* [THE PROBLEM]: Below are entries. Give back exactly the lines from the one containing "Интимные отношения (51, 1695)" through the one containing "Give me more information (196, 818)", inclusive, without the pictures.

------ RECORD SET

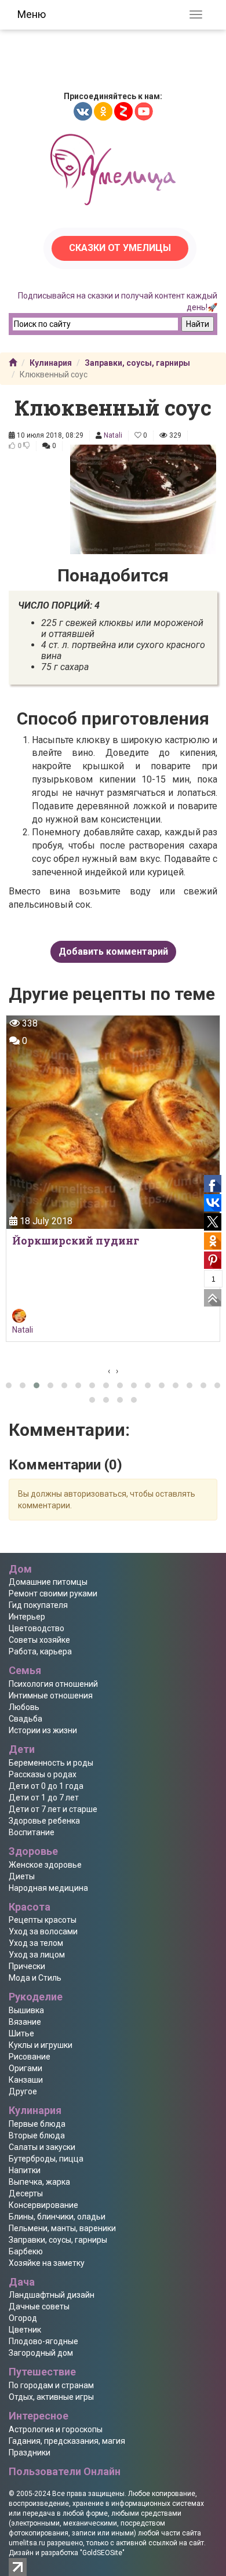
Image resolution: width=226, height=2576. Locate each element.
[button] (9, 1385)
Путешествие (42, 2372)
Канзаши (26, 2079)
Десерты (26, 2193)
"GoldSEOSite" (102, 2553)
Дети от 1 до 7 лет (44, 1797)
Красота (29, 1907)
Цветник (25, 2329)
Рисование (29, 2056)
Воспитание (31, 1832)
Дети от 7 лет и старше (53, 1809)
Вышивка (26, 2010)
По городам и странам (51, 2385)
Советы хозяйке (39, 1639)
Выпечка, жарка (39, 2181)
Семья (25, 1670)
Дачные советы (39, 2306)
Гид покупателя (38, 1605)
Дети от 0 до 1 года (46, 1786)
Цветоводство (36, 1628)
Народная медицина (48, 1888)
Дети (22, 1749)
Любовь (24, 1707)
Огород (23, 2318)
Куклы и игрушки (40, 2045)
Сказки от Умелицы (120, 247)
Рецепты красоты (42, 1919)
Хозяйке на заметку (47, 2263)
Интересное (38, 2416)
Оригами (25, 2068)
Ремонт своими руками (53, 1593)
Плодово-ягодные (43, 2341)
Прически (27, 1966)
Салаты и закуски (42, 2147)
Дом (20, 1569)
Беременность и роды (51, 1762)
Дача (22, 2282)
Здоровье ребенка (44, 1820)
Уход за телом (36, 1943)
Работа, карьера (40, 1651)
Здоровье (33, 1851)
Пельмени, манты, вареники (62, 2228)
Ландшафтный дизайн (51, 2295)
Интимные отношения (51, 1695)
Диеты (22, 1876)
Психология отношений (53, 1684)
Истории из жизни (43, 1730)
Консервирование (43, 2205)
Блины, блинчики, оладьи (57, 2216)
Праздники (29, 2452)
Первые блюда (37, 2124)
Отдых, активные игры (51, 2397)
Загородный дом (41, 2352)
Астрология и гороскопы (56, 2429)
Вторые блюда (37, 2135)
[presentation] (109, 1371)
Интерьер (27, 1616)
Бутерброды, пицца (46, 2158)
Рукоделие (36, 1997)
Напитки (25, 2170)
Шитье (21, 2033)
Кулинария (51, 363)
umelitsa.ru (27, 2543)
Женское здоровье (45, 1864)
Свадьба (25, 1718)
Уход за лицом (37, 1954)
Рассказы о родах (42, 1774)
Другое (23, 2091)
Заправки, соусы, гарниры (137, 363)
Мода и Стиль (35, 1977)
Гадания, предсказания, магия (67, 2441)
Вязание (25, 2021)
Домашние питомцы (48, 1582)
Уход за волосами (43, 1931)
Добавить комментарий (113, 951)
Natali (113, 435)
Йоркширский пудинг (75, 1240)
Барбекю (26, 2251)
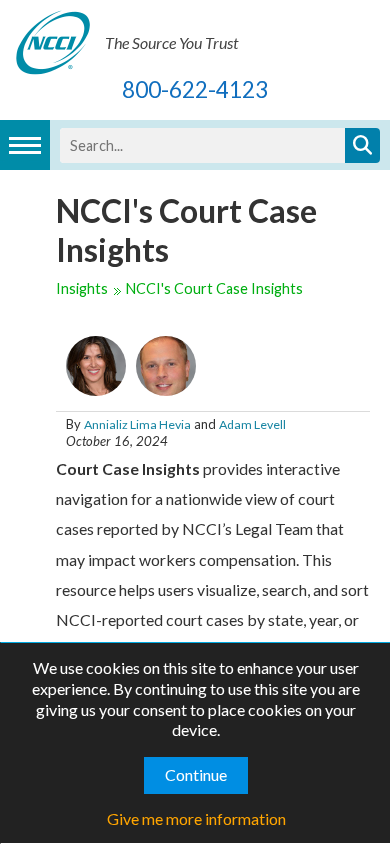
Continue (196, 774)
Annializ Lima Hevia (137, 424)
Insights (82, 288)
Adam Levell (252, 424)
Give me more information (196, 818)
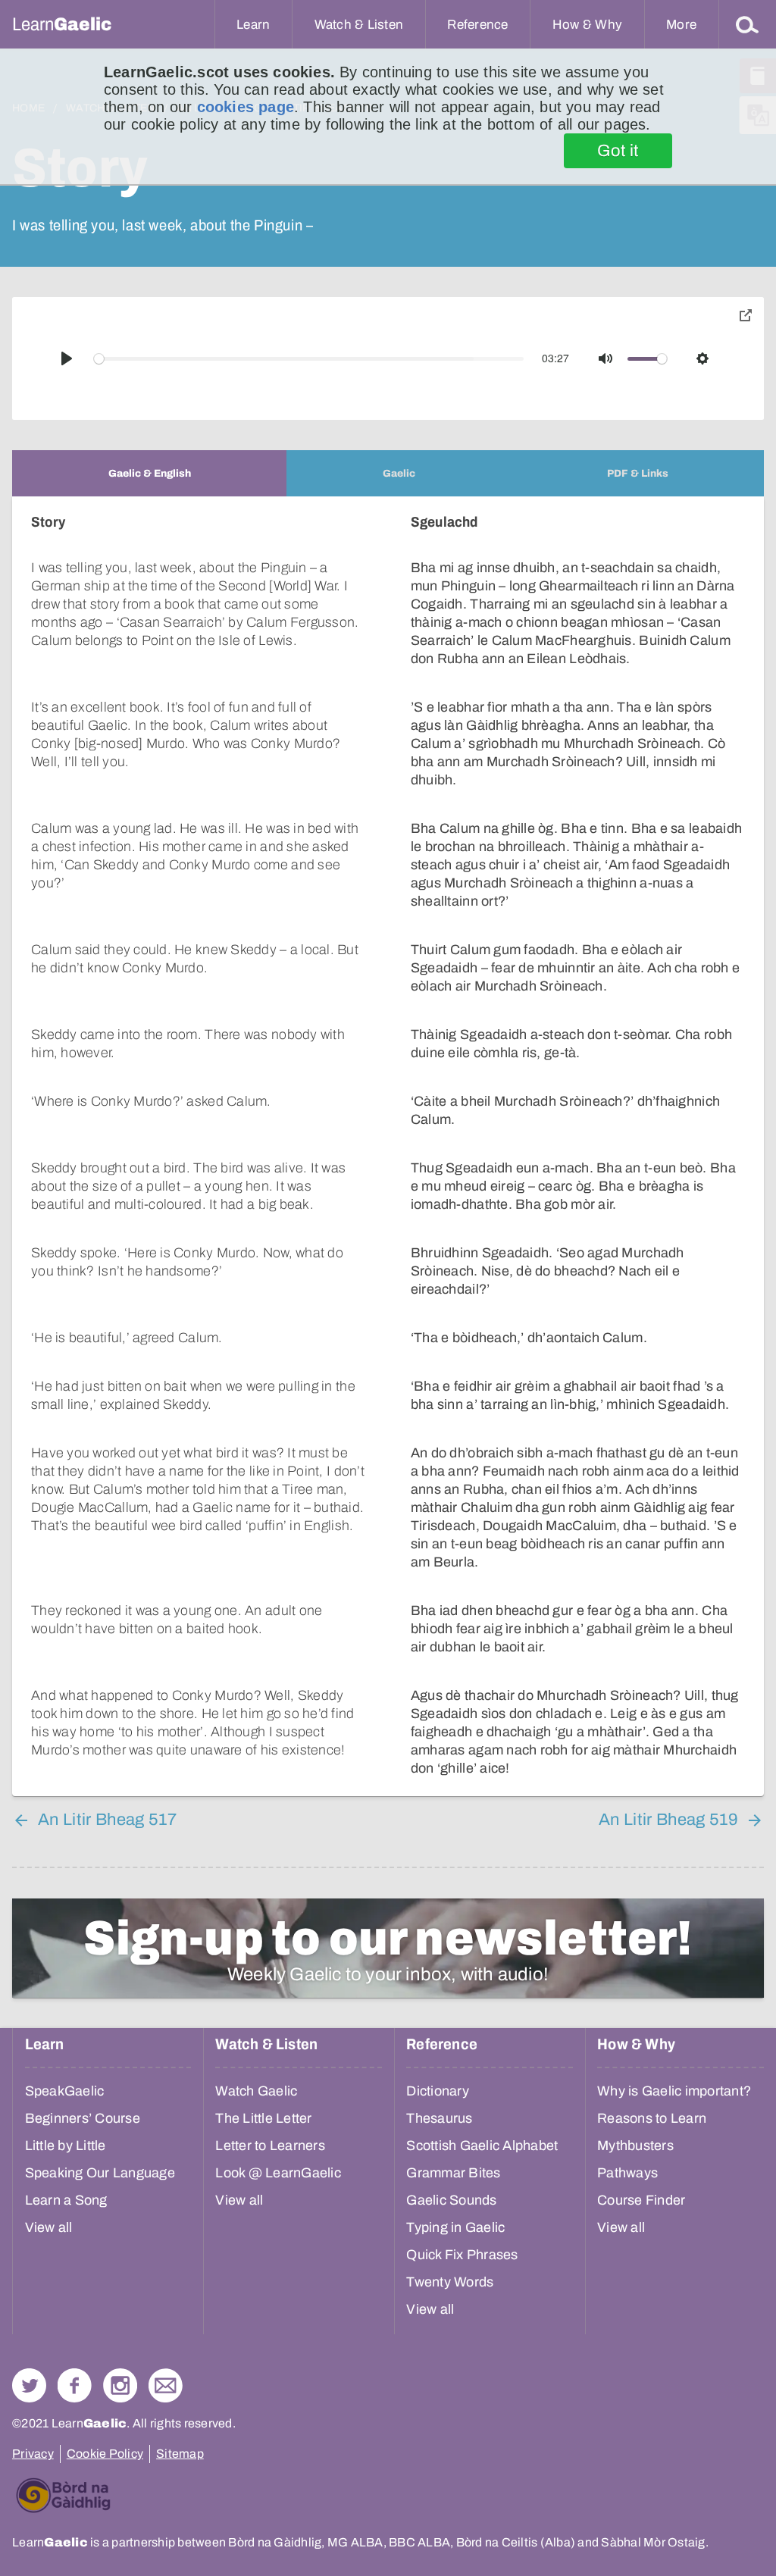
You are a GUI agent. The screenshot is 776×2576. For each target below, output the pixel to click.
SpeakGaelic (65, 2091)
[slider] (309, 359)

------------

* [PROBLEM SOLUTION]:
Интимные отношения (51, 1695)
Диеты (22, 1876)
Психология отношений (53, 1684)
Истории из жизни (43, 1730)
Консервирование (43, 2205)
Блины, блинчики, оладьи (57, 2216)
Праздники (29, 2452)
Первые блюда (37, 2124)
Отдых, активные игры (51, 2397)
Загородный дом (41, 2352)
Астрология и гороскопы (56, 2429)
Вторые блюда (37, 2135)
[presentation] (109, 1371)
Интерьер (27, 1616)
Бутерброды, пицца (46, 2158)
Рукоделие (36, 1997)
Напитки (25, 2170)
Шитье (21, 2033)
Кулинария (51, 363)
umelitsa.ru (27, 2543)
Женское здоровье (45, 1864)
Свадьба (25, 1718)
Уход за лицом (37, 1954)
Рассказы о родах (42, 1774)
Другое (23, 2091)
Заправки, соусы, гарниры (137, 363)
Мода и Стиль (35, 1977)
Гадания, предсказания, магия (67, 2441)
Вязание (25, 2021)
Домашние питомцы (48, 1582)
Уход за волосами (43, 1931)
Добавить комментарий (113, 951)
Natali (113, 435)
Йоркширский пудинг (75, 1240)
Барбекю (26, 2251)
Continue (196, 774)
Annializ Lima Hevia (137, 424)
Insights (82, 288)
Adam Levell (252, 424)
Give me more information (196, 818)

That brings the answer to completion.